Разумеется, А.В.Д. (он был очень способным функционером одной из партий) еще в семнадцатом полностью ощутил и осознал непростительную постыдность своих недавних прекраснодушных, в сущности, совершенно безнравственных политиканских пристрастий, но почему-то ни одно из уродств дьявольски воцарившейся диктатуры совдепии не порождало в нем такого ужаса и адского стыда, как привидевшийся сон о его собственной реакции на выступление Государя Императора и о почти всеобщем отношении самоубийственно настроенной публики ко вполне своевременному, радикальному, но весьма разумному проекту, естественно, нуждавшемуся во всестороннем обмозговывании.

Дело не в том, сокрушался А.В.Д., что многие тезисы выступления предлагали далеко не совершенные, хотя вполне реальные пути бескровного, достаточно прогрессивного развития наций, а в том, что пути эти лежали под носом и у него лично и у массы прочих, таких же как он, идиотов, совращенных кипящим от возмущения разумом… так или иначе, одних очаровывал пафос «музыки революции», другие «сливались в хоровом экстазе» под мелодию и текст скорей уж стадного, чем партийного «Интернационала», третьи, четвертые и пятые покупались на пошлятину заведомо невыполнимых программ, — программ, основанных черт знает на чем, но только не на инстинкте самосохранения и не на трезвом знании аспектов политико-экономической реальности российской действительности того времени.

«Хорошо еще, что они взяли меня — увы, кретина прошлой жизни, райской по сравнению с нынешней — не в кругу семьи… просто — счастье, что трое моих гостили на даче у кузины… Господи, сделай так, чтоб их оставили в покое» — подумал и взмолился А.В.Д.

Сия мысль произвела волшебно обезболивающее действие на человека, уже мечтавшего о внезапной смерти и обдумывавшего как бы ко всем чертям самоубиться; только мысль побудила все его существо воспрянуть к жизни; к тому же она моментально оживила инстинкт мгновенного сопереживания беды ближних — беды любимой Екатерины Васильевны, обожаемой Верочки и несчастного пса Гена.

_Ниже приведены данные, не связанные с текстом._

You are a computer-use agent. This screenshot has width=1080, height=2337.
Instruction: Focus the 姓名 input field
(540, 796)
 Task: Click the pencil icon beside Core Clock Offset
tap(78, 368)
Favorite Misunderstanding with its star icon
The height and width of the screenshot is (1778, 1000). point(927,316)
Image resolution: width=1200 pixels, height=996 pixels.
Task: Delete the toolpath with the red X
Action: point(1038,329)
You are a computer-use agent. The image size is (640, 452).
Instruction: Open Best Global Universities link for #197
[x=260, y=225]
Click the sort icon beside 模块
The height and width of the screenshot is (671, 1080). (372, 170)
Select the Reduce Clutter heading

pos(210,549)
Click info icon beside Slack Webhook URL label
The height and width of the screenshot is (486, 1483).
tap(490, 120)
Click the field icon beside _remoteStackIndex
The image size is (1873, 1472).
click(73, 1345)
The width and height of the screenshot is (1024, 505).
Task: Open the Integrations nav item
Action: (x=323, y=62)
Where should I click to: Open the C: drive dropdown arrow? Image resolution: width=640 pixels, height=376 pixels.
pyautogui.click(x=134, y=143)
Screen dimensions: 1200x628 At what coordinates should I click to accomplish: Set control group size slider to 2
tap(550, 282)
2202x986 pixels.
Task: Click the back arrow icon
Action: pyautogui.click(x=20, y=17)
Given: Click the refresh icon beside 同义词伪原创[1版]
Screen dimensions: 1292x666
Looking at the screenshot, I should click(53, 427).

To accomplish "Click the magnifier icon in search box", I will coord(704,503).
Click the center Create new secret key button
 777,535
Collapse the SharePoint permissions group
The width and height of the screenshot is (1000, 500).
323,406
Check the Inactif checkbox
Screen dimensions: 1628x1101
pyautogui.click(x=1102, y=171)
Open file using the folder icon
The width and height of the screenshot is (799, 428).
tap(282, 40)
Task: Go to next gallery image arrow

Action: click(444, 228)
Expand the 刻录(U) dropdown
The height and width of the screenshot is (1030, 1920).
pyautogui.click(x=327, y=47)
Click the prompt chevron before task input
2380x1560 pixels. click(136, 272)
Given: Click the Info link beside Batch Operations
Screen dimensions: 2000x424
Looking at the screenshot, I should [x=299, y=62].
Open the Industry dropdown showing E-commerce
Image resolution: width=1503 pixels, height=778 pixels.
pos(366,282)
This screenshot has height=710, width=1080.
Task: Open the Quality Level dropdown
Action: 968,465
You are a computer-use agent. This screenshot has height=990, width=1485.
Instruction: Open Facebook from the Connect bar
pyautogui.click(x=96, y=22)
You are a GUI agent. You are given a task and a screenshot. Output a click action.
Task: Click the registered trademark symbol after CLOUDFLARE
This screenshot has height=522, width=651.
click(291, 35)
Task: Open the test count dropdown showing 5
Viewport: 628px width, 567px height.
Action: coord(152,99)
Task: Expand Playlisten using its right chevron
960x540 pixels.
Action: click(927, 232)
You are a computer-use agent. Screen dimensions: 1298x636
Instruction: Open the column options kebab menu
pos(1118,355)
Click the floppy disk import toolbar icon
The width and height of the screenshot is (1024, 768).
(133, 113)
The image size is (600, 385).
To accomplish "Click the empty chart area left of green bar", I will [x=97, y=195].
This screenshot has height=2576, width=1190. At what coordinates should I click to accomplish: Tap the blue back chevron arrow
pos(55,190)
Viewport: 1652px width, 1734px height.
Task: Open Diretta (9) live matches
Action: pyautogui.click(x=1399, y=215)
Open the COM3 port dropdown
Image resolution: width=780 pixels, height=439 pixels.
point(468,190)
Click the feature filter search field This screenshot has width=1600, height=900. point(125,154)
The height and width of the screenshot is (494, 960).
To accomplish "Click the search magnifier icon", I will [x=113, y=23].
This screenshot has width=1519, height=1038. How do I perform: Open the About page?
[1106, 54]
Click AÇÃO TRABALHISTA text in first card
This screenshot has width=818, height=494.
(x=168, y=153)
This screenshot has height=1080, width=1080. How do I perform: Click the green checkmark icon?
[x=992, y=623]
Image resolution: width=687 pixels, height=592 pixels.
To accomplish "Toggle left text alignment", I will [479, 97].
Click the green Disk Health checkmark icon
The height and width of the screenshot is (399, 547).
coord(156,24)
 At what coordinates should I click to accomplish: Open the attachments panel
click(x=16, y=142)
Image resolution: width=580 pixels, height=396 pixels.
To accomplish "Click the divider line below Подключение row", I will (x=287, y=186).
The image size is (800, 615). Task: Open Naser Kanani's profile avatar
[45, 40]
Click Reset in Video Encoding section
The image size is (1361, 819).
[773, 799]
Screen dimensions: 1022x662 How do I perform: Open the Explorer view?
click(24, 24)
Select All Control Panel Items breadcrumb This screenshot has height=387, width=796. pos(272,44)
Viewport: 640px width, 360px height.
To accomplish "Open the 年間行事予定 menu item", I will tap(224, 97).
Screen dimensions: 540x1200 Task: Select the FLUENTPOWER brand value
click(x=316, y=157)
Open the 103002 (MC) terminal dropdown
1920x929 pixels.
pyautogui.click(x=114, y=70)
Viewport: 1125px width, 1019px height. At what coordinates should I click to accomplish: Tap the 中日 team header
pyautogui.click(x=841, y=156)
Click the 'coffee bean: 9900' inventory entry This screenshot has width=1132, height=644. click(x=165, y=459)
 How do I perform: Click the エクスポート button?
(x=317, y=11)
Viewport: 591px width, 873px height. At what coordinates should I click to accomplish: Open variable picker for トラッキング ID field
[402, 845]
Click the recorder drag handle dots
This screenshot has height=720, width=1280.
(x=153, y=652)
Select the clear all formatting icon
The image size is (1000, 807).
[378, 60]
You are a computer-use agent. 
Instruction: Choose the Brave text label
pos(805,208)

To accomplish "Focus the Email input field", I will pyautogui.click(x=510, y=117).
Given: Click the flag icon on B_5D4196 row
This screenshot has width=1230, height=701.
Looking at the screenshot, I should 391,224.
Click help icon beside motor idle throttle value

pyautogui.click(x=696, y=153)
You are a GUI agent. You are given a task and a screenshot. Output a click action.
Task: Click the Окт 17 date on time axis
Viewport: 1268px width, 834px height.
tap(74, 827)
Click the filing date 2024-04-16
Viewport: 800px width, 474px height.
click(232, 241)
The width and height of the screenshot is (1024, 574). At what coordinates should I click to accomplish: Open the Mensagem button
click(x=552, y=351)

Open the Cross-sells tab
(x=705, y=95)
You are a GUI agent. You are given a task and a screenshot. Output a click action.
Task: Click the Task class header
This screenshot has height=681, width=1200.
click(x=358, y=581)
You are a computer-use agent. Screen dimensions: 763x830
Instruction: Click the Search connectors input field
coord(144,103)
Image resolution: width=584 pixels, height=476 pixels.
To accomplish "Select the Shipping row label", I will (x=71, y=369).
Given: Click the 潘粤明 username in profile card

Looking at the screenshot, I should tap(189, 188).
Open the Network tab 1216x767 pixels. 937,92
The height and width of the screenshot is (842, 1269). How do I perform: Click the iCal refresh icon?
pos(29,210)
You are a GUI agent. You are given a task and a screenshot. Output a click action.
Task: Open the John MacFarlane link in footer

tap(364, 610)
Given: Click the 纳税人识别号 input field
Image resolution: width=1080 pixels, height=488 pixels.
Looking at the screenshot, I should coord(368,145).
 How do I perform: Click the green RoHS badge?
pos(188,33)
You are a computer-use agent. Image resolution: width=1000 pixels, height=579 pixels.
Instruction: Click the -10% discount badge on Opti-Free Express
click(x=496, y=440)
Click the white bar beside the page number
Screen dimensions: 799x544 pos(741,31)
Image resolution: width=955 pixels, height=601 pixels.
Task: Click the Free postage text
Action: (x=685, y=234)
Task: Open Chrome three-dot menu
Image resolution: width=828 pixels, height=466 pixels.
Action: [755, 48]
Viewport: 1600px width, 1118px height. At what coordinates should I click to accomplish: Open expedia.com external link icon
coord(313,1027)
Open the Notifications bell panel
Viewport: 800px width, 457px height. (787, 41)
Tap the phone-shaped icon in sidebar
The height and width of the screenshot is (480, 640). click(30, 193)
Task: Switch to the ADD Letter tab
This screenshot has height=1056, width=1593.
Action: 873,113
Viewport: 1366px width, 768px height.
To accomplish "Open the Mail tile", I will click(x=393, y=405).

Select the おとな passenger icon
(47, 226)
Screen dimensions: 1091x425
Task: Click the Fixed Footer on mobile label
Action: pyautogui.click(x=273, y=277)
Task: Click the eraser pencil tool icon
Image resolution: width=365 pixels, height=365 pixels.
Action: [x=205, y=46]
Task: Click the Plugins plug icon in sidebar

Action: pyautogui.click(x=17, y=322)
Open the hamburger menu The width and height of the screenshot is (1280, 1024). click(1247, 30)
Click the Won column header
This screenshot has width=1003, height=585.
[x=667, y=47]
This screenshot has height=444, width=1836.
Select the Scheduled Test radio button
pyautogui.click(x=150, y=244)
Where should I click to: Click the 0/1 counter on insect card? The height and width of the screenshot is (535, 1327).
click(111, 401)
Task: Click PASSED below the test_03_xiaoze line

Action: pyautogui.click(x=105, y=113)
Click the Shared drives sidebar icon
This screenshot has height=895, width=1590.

«Должно быть, теперь их тоже взяли — абсолютно невинных, чистых и умом и душою… не одни мы такие — вокруг свирепствует пандемия очумевшего террора… а собаке-то — за что же ей такое горе?.. Господи, мать Пресвятая Богородица, простите многогрешного мя, спасите их всех троих, а что до меня, то пусть истязают, я уже привык, да и просить больше некого… Великомученник Святой Трифон, помоги, отыщи выход из положения ради спасения двух самых близких на земле людей и родной собаки, впрочем, помоги всем невинным жертвам совдеповских безумств».

А.В.Д. вдруг почувствовал, как рядом с ожившим инстинктом встали готовые к атаке его товарищи по схватке: просто-таки лучезарная ярость и страстное желание действовать; несмотря на пытки и унижения он молчал две недели, показавшиеся адски вечными из-за исчезновения чувства времени в его существе, истязаемом пытками; «злостное, вредительское, вражески упрямое молчание» доводило чуть ли не до сладострастного иступления самого капитана Дребеденя, старшего следователя и его сменных сотрудников; иногда им казалось, что из-за жестокости предпринимаемых при дознании физических мер воздействия, начальству лучше уж оставаться в стороне от участия в трудных допросах и поберечь нервишки.